Supplied entries Block Start

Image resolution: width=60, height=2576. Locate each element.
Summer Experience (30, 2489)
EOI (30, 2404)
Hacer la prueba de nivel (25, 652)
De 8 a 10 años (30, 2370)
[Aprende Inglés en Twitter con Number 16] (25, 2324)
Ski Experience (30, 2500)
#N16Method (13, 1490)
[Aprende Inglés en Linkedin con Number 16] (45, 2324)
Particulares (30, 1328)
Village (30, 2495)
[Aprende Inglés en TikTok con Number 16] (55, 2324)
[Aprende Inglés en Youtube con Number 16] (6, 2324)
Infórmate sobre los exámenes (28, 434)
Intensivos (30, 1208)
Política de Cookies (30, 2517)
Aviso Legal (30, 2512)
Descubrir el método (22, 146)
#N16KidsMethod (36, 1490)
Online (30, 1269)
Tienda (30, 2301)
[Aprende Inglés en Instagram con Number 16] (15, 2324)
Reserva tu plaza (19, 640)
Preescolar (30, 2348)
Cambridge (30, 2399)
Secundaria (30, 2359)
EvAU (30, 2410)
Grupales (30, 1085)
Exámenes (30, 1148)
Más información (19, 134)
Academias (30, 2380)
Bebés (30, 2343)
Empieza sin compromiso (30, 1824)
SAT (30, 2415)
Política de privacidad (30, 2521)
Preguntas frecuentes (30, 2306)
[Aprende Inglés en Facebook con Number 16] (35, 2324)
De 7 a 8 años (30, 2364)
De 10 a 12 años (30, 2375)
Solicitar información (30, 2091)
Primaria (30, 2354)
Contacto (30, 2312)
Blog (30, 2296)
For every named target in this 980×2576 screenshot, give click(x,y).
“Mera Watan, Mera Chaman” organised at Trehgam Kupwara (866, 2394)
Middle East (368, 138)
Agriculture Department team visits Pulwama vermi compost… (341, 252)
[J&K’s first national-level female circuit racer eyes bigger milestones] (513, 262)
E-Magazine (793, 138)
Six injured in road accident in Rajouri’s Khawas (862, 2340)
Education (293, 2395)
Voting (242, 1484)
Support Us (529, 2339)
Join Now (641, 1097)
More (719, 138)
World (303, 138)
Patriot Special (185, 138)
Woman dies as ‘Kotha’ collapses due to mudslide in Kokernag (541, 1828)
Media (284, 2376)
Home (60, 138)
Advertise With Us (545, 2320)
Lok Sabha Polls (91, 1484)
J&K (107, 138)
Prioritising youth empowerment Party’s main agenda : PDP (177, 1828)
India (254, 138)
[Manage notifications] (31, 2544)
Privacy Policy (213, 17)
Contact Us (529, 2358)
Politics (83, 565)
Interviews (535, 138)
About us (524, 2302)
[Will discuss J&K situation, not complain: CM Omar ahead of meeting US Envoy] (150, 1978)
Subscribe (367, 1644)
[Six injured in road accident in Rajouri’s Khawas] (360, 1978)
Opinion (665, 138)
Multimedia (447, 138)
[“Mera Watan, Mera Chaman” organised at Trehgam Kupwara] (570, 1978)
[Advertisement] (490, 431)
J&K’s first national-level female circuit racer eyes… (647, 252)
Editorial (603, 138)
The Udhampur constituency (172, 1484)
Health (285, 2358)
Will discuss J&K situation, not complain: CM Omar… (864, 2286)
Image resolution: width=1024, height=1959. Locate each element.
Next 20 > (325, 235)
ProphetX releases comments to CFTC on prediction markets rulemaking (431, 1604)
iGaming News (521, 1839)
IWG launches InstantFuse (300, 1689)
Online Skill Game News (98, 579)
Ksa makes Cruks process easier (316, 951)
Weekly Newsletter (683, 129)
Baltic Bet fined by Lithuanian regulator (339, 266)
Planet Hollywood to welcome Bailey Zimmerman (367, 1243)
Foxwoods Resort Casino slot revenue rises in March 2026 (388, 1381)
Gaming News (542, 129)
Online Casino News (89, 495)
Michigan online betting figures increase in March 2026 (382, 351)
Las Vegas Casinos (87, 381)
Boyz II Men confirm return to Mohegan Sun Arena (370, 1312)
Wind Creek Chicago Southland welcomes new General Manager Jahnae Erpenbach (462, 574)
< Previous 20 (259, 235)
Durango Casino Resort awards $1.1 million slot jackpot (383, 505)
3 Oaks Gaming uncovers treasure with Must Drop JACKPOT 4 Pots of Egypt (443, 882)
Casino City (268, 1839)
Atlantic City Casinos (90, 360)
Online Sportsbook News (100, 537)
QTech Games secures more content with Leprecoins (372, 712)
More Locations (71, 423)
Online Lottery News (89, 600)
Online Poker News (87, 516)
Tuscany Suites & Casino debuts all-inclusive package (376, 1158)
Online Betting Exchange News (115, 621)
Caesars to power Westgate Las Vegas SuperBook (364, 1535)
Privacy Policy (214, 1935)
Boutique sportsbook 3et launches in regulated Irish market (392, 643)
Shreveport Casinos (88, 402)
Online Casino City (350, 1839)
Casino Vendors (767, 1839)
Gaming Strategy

Supplied entries Block End

About this exercise
Above are some records; repeat all of them exactly.

Written reply
Image resolution: width=60, height=2576. Locate each element.
Summer Experience (30, 2489)
EOI (30, 2404)
Hacer la prueba de nivel (25, 652)
De 8 a 10 años (30, 2370)
[Aprende Inglés en Twitter con Number 16] (25, 2324)
Ski Experience (30, 2500)
#N16Method (13, 1490)
[Aprende Inglés en Linkedin con Number 16] (45, 2324)
Particulares (30, 1328)
Village (30, 2495)
[Aprende Inglés en TikTok con Number 16] (55, 2324)
[Aprende Inglés en Youtube con Number 16] (6, 2324)
Infórmate sobre los exámenes (28, 434)
Intensivos (30, 1208)
Política de Cookies (30, 2517)
Aviso Legal (30, 2512)
Descubrir el método (22, 146)
#N16KidsMethod (36, 1490)
Online (30, 1269)
Tienda (30, 2301)
[Aprende Inglés en Instagram con Number 16] (15, 2324)
Reserva tu plaza (19, 640)
Preescolar (30, 2348)
Cambridge (30, 2399)
Secundaria (30, 2359)
EvAU (30, 2410)
Grupales (30, 1085)
Exámenes (30, 1148)
Más información (19, 134)
Academias (30, 2380)
Bebés (30, 2343)
Empieza sin compromiso (30, 1824)
SAT (30, 2415)
Política de privacidad (30, 2521)
Preguntas frecuentes (30, 2306)
[Aprende Inglés en Facebook con Number 16] (35, 2324)
De 7 a 8 años (30, 2364)
De 10 a 12 años (30, 2375)
Solicitar información (30, 2091)
Primaria (30, 2354)
Contacto (30, 2312)
Blog (30, 2296)
For every named target in this 980×2576 screenshot, give click(x,y).
“Mera Watan, Mera Chaman” organised at Trehgam Kupwara (866, 2394)
Middle East (368, 138)
Agriculture Department team visits Pulwama vermi compost… (341, 252)
[J&K’s first national-level female circuit racer eyes bigger milestones] (513, 262)
E-Magazine (793, 138)
Six injured in road accident in Rajouri’s Khawas (862, 2340)
Education (293, 2395)
Voting (242, 1484)
Support Us (529, 2339)
Join Now (641, 1097)
More (719, 138)
World (303, 138)
Patriot Special (185, 138)
Woman dies as ‘Kotha’ collapses due to mudslide in Kokernag (541, 1828)
Media (284, 2376)
Home (60, 138)
Advertise With Us (545, 2320)
Lok Sabha Polls (91, 1484)
J&K (107, 138)
Prioritising youth empowerment Party’s main agenda : PDP (177, 1828)
India (254, 138)
[Manage notifications] (31, 2544)
Privacy Policy (213, 17)
Contact Us (529, 2358)
Politics (83, 565)
Interviews (535, 138)
About us (524, 2302)
[Will discuss J&K situation, not complain: CM Omar ahead of meeting US Envoy] (150, 1978)
Subscribe (367, 1644)
[Six injured in road accident in Rajouri’s Khawas] (360, 1978)
Opinion (665, 138)
Multimedia (447, 138)
[“Mera Watan, Mera Chaman” organised at Trehgam Kupwara] (570, 1978)
[Advertisement] (490, 431)
J&K’s first national-level female circuit racer eyes… (647, 252)
Editorial (603, 138)
The Udhampur constituency (172, 1484)
Health (285, 2358)
Will discuss J&K situation, not complain: CM Omar… (864, 2286)
Image resolution: width=1024, height=1959. Locate each element.
Next 20 > (325, 235)
ProphetX releases comments to CFTC on prediction markets rulemaking (431, 1604)
iGaming News (521, 1839)
IWG launches InstantFuse (300, 1689)
Online Skill Game News (98, 579)
Ksa makes Cruks process easier (316, 951)
Weekly Newsletter (683, 129)
Baltic Bet fined by Lithuanian regulator (339, 266)
Planet Hollywood to welcome Bailey Zimmerman (367, 1243)
Foxwoods Resort Casino slot revenue rises in March 2026 (388, 1381)
Gaming News (542, 129)
Online Casino News (89, 495)
Michigan online betting figures increase in March 2026 (382, 351)
Las Vegas Casinos (87, 381)
Boyz II Men confirm return to Mohegan Sun Arena (370, 1312)
Wind Creek Chicago Southland welcomes new General Manager Jahnae Erpenbach (462, 574)
< Previous 20 (259, 235)
Durango Casino Resort awards $1.1 million slot jackpot (383, 505)
3 Oaks Gaming uncovers treasure with Must Drop JACKPOT 4 Pots of Egypt (443, 882)
Casino City (268, 1839)
Atlantic City Casinos (90, 360)
Online Sportsbook News (100, 537)
QTech Games secures more content with Leprecoins (372, 712)
More Locations (71, 423)
Online Lottery News (89, 600)
Online Poker News (87, 516)
Tuscany Suites & Casino debuts all-inclusive package (376, 1158)
Online Betting Exchange News (115, 621)
Caesars to power Westgate Las Vegas SuperBook (364, 1535)
Privacy Policy (214, 1935)
Boutique sportsbook 3et launches in regulated Irish market (392, 643)
Shreveport Casinos (88, 402)
Online Casino City (350, 1839)
Casino Vendors (767, 1839)
Gaming Strategy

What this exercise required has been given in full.